**GIVEN TASK A**
Answer these questions from the interview below:
(i) At about what age did Robbie Gillett start receiving charity appeals for starving children?
(ii) With which group is he examining aviation and airport expansion?
(iii) What did a group of them blockade in September 2006?

**PASSAGE**
Robbie Gillett (23) lives in Manchester. Since he was a teenager he has been involved in campaigns around sweatshop labour, the arms industry, the war in Iraq, free education, coal, airport expansion and climate justice. Although he got in trouble for bunking off school to attend a protest against the war in Iraq, he has recently been invited back to his school to give a talk about climate change. He likes skateboarding, film and dubstep. The Rax team caught up with Robbie in January 2010.
How did you get started as a young campaigner?
I started receiving charity appeals for starving children in parts of Africa when I was about 13 years old. After a while I thought, "Why are these people hungry? There’s plenty of food! There must be something wrong with our system." And I went from there.
What is the campaign that you are part of now, what issues are you addressing and what inspired you to get involved?
I’m currently looking at the role of aviation and airport expansion in causing climate change with a group called ‘Plane Stupid’. I got inspired after going to a protest site called the Camp for Climate Action in Yorkshire in August 2006. I learnt about the science and realised that if we didn’t do something now, loads of people were going to die from dangerous weather systems like drought, floods and hurricanes as well as the resulting wars and conflicts.
Climate change isn’t just about the environment, it’s about people and justice.
I went to the Climate Camp with a few mates - it was also loads of fun. I made new friends too. We felt that we couldn’t just leave it to politicians and big business to carry on messing up the planet - that ordinary people needed to get together and take action.
One day, a load of us blockaded the taxiway at Nottingham Airport in September 2006. We got in a bit of trouble with the police, but it didn’t really matter. There was a much bigger issue at stake - the role of aviation as part of the climate change problem.
What kind of work did you do to inform yourself of the key issues and what tips would you give young campaigners in this stage of ‘critical thinking and enquiry’?
I suppose it’s good to ask, "What is motivating this person to tell me this?"
So 50 years ago, tobacco companies would say, "There’s no proof that smoking is bad for you." And now we all know it is - and that the reason they were saying that was to protect their profits. Similarly, if someone from the aviation industry says, "We can carry on expanding the number of flights and stop climate change at the same time." - you might think, "Maybe he’s looking to protect his profit too."
We should do it for everyone. If green campaigners says, "Aviation is causing climate change." - we should ask why they are saying that. The answer would be, "because they want to stop climate change." So then in deciding who to believe, you would need to weigh up their motivations. One wants to make money and the other wants to stop the planet burning and people dying. Their motivations will influence what they say, and critical thinkers need to judge which motivations might affect the truth.
Did you ever use experts to back up your cause or inform your cause? How important do you think this is?
I got into climate change because I found the science worrying. Science is a tricky subject, so we often ask experts what their opinions are on certain issues. If someone has spent several years studying a subject at school and University, they’ll probably know a lot about it. So we use scientific articles to back up what we say regularly.

**GIVEN TASK B**
Reproduce the entries that follow word for word, beginning with the first entry and ending after the line that contains "coord(928,15)".

**SOURCE MATERIAL**

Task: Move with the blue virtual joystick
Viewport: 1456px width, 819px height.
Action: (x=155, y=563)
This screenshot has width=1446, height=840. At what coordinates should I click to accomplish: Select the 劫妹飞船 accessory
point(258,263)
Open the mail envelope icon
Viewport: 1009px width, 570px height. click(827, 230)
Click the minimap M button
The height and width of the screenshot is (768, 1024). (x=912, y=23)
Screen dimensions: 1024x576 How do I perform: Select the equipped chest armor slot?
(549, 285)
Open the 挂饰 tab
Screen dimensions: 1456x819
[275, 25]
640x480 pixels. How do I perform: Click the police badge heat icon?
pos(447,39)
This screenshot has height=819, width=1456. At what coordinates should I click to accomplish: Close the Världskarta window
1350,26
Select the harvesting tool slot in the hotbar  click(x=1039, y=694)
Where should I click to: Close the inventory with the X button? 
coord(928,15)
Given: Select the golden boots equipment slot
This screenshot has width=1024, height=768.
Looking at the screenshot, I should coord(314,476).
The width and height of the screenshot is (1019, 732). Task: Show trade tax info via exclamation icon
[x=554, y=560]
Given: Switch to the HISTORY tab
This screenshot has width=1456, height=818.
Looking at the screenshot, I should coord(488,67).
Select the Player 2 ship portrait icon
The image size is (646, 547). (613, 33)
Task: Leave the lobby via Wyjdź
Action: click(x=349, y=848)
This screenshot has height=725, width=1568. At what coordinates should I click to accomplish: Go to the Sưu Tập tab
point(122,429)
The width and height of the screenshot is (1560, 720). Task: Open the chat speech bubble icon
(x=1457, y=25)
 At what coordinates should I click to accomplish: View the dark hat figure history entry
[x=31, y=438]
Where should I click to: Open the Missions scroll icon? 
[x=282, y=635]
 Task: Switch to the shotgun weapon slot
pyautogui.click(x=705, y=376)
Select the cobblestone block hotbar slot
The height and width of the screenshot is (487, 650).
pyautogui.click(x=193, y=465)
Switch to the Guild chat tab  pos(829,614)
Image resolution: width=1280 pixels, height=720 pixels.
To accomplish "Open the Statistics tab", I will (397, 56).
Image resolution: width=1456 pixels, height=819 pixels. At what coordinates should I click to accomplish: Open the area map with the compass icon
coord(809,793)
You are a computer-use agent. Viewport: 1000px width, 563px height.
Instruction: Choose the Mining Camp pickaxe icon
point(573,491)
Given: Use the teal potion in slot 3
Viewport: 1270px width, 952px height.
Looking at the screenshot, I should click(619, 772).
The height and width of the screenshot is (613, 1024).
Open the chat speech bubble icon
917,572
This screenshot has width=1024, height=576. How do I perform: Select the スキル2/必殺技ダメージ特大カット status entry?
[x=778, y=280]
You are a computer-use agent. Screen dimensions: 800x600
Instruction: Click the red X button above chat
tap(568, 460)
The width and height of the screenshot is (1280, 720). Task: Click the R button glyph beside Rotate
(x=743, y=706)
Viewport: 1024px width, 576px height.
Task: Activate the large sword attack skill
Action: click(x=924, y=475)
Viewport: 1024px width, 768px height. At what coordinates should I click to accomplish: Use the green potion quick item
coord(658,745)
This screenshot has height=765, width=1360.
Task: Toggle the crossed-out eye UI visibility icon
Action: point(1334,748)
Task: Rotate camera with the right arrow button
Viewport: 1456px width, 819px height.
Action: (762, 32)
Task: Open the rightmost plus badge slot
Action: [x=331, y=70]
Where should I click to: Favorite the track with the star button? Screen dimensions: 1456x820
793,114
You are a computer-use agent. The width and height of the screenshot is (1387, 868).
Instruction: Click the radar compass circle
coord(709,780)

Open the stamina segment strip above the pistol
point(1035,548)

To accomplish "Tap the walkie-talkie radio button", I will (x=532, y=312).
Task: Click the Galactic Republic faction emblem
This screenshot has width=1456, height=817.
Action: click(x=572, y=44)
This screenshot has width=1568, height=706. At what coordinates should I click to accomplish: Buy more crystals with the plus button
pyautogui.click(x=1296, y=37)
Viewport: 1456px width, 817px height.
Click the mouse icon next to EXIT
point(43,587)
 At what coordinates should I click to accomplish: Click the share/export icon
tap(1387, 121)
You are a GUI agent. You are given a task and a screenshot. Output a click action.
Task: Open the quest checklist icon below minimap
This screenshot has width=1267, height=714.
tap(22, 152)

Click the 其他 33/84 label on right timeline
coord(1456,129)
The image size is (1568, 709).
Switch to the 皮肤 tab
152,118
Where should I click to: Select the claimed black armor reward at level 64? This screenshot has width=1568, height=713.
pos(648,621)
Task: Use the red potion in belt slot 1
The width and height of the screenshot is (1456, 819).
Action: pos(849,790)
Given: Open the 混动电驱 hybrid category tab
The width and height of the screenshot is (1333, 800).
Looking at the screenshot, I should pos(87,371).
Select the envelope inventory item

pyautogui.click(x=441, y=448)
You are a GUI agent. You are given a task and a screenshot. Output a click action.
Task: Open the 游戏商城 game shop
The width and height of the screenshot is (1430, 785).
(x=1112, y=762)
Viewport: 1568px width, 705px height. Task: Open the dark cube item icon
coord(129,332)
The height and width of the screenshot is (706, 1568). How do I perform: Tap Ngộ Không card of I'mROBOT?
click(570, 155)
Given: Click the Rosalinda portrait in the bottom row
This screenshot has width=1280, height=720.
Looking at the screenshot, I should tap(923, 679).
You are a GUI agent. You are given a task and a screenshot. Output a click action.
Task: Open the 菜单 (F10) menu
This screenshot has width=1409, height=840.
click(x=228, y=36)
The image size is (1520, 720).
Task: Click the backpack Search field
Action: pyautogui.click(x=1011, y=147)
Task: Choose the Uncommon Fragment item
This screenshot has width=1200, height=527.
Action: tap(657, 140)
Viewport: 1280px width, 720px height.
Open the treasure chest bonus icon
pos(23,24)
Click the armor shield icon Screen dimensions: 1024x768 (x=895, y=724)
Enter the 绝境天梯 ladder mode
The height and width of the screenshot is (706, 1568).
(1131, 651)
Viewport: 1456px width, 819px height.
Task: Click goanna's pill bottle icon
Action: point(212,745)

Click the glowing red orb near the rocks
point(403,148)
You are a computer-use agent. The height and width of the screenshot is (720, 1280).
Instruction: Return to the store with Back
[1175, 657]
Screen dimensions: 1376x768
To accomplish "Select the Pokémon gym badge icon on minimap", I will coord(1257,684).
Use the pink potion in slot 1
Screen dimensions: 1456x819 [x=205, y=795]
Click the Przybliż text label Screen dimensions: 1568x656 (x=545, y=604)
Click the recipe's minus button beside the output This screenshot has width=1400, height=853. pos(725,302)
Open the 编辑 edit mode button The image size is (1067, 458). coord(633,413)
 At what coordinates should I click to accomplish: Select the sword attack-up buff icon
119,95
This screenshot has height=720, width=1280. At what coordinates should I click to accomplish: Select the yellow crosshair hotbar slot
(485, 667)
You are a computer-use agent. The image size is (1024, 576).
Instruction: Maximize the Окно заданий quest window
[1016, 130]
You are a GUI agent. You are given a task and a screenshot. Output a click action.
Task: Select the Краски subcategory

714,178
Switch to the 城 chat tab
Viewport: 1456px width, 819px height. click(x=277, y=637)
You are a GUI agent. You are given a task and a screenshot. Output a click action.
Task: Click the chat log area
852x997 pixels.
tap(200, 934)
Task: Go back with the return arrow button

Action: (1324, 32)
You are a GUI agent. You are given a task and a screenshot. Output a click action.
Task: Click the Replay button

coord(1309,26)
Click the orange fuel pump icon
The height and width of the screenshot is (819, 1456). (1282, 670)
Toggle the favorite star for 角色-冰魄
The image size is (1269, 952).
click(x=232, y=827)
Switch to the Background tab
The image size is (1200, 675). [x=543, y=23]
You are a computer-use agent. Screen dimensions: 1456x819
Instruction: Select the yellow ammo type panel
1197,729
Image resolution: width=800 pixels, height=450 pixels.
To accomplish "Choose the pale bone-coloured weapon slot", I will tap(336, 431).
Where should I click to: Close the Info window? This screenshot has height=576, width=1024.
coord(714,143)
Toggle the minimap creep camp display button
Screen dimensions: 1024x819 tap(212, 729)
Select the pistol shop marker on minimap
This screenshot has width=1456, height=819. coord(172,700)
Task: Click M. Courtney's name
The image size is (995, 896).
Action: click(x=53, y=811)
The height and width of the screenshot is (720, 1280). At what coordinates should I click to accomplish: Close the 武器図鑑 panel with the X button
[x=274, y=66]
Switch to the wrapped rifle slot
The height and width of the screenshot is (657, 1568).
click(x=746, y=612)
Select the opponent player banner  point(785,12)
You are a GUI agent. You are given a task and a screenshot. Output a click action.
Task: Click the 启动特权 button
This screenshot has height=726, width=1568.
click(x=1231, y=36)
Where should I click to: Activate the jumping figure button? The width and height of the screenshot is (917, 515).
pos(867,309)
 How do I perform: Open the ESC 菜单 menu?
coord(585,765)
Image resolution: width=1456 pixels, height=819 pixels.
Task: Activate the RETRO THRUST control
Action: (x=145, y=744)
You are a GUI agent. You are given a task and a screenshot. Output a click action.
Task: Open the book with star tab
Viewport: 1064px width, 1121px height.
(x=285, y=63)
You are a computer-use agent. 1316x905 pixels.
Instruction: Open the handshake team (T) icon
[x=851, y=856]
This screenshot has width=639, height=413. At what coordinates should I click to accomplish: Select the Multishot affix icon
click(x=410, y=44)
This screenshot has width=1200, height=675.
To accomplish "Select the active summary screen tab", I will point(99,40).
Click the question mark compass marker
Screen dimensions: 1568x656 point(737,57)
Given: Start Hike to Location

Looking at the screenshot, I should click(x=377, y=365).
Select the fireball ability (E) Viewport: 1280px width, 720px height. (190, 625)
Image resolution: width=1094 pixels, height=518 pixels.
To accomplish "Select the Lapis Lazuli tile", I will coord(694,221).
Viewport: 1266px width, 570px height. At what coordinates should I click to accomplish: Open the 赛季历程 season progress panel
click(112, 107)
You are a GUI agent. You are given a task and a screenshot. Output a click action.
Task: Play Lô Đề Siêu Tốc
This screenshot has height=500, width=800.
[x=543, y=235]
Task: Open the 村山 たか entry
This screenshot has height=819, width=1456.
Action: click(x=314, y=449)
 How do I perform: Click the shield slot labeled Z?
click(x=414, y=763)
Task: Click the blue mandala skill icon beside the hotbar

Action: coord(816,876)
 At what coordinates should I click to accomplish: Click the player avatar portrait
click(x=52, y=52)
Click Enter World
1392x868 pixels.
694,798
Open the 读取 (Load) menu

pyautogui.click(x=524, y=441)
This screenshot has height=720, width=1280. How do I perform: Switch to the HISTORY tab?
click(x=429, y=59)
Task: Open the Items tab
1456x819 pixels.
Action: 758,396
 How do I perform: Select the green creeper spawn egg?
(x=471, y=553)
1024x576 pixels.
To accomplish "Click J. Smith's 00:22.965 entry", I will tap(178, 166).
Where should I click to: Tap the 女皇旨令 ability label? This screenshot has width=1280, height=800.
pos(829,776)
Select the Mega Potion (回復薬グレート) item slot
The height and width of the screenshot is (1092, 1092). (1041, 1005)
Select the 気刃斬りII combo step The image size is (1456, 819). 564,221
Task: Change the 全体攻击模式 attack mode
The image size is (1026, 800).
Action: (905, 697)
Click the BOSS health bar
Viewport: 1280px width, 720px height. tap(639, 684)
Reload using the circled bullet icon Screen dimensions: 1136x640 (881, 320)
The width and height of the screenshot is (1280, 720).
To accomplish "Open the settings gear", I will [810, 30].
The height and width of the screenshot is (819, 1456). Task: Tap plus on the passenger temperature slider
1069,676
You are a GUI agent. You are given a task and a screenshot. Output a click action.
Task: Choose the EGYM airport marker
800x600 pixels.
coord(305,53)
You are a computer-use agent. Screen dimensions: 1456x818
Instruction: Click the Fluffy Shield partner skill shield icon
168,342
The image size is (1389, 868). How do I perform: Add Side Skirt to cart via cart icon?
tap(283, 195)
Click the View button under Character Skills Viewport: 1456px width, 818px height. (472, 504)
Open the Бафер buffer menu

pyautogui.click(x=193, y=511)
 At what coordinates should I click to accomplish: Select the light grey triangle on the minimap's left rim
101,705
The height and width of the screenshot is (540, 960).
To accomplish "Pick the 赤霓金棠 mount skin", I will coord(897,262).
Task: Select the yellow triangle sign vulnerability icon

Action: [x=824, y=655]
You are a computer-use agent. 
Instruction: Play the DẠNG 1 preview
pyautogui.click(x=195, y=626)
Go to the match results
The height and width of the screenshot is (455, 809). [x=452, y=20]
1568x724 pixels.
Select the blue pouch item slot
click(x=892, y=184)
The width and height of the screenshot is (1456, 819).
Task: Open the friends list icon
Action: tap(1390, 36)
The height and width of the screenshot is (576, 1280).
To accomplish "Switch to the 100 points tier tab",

**CORRECT OUTPUT A**
(i) About 13 years old.
(ii) Plane Stupid.
(iii) The taxiway at Nottingham Airport.

**CORRECT OUTPUT B**
Task: Move with the blue virtual joystick
Viewport: 1456px width, 819px height.
Action: (x=155, y=563)
This screenshot has width=1446, height=840. At what coordinates should I click to accomplish: Select the 劫妹飞船 accessory
point(258,263)
Open the mail envelope icon
Viewport: 1009px width, 570px height. click(827, 230)
Click the minimap M button
The height and width of the screenshot is (768, 1024). (x=912, y=23)
Screen dimensions: 1024x576 How do I perform: Select the equipped chest armor slot?
(549, 285)
Open the 挂饰 tab
Screen dimensions: 1456x819
[275, 25]
640x480 pixels. How do I perform: Click the police badge heat icon?
pos(447,39)
This screenshot has height=819, width=1456. At what coordinates should I click to accomplish: Close the Världskarta window
1350,26
Select the harvesting tool slot in the hotbar  click(x=1039, y=694)
Where should I click to: Close the inventory with the X button? 
coord(928,15)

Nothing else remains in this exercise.